An Illustration of the Costs of Trying Terrorism Suspects in Civilian Courts
Sober reflection, however, should also reveal that there were insidious costs associated with retrofitting the criminal courts for Moussaoui. For this single criminal defendant, there was over five years of pre-trial wrangling up and down the appellate ladder, a trial lasting eight weeks, and a month-long penalty phase. And all this effort and extraordinary expense came in a proceeding where the defendant copped a plea. Who knows how long it would have taken to actually prove a crime beyond a reasonable doubt?
Crime? It is a paradoxical label. On one level, it is near-outrageous to call the 9/11 attack on civilization a mere "crime." Oddly, however, while the criminal moniker may trivialize the obscene, it is far from apparent that a crime was even established.
Formally, Moussaoui pled guilty to conspiracy to commit acts of terrorism across national boundaries, to pirate and destroy aircraft, to murder U.S. employees, to use weapons of mass destruction, and to destroy property. I don't for an instant doubt any of it, but was it proven? The evidence in the case consisted largely of Moussaoui's interviews with the FBI, following his arrest on an immigration violation in August 2001. There was no direct proof that Moussaoui planned much of anything let alone killed anyone. There was only the government's speculation that by not tipping off the FBI agents, Moussaoui did not allow the Bureau to prevent the attack.
To call this attenuated causation is to be polite. Indeed, given what we know about our passivity toward even known intelligence pre-9/11, it is more an expression of wishful thinking than hard evidence. None of us would want to be sentenced to life without parole on the basis of such a paltry theory. But now, of course, it is a precedent -- and precedents have a way of convicting the guilty and the innocent alike.
Why The Trial Vindicated President Bush's Call for Military Commissions
In sum, the Moussaoui trial is hardly a poster child for the suitability of the criminal process for dealing with enemy combatants. To be sure, Judge Brinkema, with patience and discernment, fulfilled due process, but her numerous accommodations for Moussaoui bent the system. The right of self-representation was seriously abused,the witness confrontation guarantees in the Constitution were badly mangled, and significant portions of the proceedings took place behind closed doors -- mocking the constitutional pledge of a public trial.
Terrorism trials distort procedural protections that work well when there is a crime scene, but hardly work at all in relation to a battlefield -- whether it is at home or abroad. President Bush was right to redirect terror trials to military commissions that can deal with the unique evidentiary, witness, and security problems associated with crimes against humanity -- without distorting the civilian criminal justice system in ways that may have permanent repercussions.
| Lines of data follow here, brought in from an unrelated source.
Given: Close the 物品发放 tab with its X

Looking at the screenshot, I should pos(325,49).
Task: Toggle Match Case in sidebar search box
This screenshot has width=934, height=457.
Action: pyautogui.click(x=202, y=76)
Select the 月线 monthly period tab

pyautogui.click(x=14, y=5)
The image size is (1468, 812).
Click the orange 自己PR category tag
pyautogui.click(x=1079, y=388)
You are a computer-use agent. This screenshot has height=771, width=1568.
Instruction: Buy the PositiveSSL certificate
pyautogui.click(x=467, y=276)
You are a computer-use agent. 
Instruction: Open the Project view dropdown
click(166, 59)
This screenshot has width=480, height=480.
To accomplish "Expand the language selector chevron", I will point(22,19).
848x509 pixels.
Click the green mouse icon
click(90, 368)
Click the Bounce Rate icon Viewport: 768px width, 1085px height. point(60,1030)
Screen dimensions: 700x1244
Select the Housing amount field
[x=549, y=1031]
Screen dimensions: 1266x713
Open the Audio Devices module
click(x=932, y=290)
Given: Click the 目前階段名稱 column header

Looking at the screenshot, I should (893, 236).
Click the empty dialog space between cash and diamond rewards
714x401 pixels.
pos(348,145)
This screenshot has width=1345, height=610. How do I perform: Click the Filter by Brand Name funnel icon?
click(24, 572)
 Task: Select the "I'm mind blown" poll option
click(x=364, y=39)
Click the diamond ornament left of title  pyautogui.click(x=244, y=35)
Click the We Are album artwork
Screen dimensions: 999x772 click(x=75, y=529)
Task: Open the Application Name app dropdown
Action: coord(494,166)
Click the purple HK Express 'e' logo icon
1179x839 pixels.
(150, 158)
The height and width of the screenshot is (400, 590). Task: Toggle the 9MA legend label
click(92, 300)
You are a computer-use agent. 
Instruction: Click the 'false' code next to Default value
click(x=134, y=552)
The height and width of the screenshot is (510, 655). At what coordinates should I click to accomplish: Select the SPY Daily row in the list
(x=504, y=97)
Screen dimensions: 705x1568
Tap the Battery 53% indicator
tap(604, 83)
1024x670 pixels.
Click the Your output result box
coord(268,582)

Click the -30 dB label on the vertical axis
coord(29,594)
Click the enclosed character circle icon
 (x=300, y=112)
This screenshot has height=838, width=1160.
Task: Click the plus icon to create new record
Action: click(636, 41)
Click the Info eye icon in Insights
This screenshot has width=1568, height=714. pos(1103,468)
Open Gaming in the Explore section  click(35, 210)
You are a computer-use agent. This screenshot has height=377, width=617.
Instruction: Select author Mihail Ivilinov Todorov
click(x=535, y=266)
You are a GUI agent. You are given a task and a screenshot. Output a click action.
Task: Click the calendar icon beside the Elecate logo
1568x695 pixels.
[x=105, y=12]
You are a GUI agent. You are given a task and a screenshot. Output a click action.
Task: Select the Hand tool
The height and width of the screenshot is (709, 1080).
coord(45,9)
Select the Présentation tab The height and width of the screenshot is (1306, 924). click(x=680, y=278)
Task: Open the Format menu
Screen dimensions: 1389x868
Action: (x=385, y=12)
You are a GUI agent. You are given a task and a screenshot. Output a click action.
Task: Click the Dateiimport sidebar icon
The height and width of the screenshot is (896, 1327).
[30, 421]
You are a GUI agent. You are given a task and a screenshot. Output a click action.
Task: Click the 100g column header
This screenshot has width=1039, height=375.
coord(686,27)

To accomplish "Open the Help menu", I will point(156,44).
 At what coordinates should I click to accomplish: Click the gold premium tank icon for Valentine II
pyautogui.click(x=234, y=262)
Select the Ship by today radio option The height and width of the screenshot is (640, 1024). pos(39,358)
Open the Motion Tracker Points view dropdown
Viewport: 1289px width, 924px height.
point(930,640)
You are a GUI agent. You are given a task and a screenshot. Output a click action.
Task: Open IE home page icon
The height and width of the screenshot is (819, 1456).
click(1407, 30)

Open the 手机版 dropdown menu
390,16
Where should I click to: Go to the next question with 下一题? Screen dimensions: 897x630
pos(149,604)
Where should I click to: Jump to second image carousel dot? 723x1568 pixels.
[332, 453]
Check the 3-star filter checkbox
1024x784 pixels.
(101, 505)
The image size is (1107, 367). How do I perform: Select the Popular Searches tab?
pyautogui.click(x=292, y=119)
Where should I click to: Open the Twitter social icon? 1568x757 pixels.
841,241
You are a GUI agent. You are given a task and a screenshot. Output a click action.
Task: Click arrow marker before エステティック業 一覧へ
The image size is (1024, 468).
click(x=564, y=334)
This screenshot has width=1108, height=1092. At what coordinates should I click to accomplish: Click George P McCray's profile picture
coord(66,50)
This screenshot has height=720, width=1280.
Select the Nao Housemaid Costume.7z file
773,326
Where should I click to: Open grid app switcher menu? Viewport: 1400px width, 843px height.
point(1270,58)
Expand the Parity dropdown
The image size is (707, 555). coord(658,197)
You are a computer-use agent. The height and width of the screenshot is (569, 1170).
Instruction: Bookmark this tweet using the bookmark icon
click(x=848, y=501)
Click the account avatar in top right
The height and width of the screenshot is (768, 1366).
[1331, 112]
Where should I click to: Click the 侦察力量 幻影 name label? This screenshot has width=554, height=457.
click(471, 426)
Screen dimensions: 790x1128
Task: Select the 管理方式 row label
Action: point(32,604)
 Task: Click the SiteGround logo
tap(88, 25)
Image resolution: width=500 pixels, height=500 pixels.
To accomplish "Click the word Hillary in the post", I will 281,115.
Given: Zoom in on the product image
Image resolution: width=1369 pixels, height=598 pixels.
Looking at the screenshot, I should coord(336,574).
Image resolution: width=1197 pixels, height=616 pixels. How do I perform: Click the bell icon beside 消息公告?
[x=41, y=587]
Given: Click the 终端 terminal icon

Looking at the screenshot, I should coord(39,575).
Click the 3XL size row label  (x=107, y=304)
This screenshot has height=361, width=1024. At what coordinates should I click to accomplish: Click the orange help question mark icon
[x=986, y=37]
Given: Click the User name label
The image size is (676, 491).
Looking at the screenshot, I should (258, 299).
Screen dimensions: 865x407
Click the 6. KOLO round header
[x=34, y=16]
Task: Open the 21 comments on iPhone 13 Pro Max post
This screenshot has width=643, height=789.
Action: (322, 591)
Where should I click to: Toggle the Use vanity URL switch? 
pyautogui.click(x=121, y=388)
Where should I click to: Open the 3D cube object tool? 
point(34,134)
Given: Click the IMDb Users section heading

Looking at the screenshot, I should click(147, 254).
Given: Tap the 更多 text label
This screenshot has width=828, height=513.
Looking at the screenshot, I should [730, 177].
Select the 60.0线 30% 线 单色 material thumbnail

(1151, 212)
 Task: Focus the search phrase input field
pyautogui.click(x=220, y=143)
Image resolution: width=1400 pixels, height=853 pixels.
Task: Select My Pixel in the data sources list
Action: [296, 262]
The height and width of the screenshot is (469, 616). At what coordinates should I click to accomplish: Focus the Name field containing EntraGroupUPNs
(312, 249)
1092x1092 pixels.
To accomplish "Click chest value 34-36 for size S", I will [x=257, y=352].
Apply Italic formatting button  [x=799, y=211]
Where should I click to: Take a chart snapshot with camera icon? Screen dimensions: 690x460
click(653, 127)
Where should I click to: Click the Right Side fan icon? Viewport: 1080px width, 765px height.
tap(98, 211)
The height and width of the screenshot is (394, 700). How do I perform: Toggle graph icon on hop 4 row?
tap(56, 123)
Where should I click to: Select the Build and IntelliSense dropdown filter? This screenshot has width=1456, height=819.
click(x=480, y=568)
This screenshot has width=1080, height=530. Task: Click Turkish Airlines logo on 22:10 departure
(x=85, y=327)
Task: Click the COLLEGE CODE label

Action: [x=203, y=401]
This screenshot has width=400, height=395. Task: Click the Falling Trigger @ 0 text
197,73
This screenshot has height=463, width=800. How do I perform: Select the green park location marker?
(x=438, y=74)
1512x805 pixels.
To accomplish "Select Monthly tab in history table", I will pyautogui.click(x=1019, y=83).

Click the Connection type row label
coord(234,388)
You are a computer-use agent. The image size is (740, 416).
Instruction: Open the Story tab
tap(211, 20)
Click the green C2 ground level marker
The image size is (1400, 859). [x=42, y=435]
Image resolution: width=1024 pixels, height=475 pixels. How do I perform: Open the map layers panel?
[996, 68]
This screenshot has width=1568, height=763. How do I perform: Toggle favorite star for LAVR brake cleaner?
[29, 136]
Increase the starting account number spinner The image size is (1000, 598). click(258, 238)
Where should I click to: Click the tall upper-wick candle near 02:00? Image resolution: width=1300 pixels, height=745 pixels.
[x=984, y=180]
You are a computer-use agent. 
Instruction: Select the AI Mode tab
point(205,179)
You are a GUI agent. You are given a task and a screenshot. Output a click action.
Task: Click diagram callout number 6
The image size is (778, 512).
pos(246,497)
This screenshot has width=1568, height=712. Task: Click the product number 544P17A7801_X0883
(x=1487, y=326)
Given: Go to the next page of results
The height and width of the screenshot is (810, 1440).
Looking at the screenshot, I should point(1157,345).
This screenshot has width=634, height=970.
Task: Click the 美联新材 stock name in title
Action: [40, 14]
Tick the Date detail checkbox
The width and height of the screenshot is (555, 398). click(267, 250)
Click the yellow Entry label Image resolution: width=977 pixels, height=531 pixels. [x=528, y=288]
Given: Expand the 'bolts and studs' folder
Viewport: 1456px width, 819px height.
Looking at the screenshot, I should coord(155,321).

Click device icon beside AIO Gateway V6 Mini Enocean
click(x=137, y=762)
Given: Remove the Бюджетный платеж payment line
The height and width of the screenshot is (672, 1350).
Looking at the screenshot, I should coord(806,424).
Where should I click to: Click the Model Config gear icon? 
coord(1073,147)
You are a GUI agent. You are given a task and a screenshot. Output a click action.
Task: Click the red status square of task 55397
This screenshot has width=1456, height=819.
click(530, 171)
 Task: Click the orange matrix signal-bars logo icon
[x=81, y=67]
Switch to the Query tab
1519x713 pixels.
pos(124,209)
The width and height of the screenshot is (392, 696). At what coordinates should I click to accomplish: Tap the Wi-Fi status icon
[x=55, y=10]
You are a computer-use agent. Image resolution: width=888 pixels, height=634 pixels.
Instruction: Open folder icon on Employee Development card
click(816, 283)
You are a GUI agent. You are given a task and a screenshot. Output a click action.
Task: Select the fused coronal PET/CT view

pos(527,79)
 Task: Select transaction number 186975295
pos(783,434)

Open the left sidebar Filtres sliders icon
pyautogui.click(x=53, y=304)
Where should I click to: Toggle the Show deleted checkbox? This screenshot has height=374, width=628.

In a few weeks, we will find out if the Supreme Court understands this, as it evaluates the legality of such commissions in the Hamdan case. The perambulations of the Moussaoui trial will pale in comparison to those that will be necessary to try 9/11 architect Khalid Sheikh Mohammed and Mohamed al-Kahtani, the real would-be "20th hijacker,"yet both deserve a fair proceeding. It should be a military one.
In the meantime, justice -- however awkwardly achieved -- has been done. The death penalty was not warranted for Moussaoui. Our friends in Europe tell us it is not warranted for anyone, since it is claimed not to meaningfully deter others and it only metaphorically rehabilitates the accused. Retribution as a purpose of punishment long ago fell out of favor across the Atlantic. Notwithstanding some powerful religious and ethical arguments against capital sentencing, America remains less willing to rule out the punishment.
Of course, that may have less to do with philosophy or religious instruction than the fact that one Osama bin Laden remains at large.